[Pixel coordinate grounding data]
..........

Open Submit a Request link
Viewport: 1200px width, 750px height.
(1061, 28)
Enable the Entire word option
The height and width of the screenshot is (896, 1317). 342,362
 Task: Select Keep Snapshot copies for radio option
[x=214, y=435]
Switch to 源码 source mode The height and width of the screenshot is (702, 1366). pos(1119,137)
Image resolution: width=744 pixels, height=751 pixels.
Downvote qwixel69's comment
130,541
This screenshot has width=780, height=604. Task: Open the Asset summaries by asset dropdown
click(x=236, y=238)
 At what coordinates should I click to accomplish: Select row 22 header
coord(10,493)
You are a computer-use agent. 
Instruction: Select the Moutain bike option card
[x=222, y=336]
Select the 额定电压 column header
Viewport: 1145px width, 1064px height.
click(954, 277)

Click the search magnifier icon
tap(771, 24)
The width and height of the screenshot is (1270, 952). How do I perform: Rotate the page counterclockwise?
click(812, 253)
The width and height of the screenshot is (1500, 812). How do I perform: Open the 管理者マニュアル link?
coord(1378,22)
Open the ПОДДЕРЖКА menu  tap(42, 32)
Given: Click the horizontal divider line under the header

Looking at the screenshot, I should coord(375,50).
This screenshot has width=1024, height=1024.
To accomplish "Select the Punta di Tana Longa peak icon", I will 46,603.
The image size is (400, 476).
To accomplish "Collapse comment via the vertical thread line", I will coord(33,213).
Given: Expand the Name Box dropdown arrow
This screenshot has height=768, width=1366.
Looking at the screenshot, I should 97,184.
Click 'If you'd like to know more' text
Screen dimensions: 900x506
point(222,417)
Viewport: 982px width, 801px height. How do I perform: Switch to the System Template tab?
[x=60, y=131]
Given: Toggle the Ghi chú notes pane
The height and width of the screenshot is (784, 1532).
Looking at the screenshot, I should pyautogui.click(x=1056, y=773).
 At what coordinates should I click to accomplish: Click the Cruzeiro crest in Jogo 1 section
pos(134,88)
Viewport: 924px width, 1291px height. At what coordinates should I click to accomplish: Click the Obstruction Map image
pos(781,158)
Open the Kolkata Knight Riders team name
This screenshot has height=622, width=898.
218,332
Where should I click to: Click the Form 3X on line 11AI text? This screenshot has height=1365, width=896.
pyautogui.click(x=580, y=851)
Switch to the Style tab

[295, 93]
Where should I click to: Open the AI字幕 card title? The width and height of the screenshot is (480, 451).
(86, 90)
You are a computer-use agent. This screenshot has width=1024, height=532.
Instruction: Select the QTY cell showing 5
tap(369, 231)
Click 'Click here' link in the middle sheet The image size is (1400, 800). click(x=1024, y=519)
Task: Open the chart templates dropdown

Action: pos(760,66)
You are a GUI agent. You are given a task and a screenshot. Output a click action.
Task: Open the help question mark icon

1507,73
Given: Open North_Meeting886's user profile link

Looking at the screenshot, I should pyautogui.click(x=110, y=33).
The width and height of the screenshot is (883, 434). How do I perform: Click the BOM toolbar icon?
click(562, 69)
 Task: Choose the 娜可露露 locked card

..........

* About this task
Using the records above, select and copy every line that has the word "agent".

* Result
You are a computer-use agent. 
You are a computer-use agent. This screenshot has width=1024, height=532.
You are a GUI agent. You are given a task and a screenshot. Output a click action.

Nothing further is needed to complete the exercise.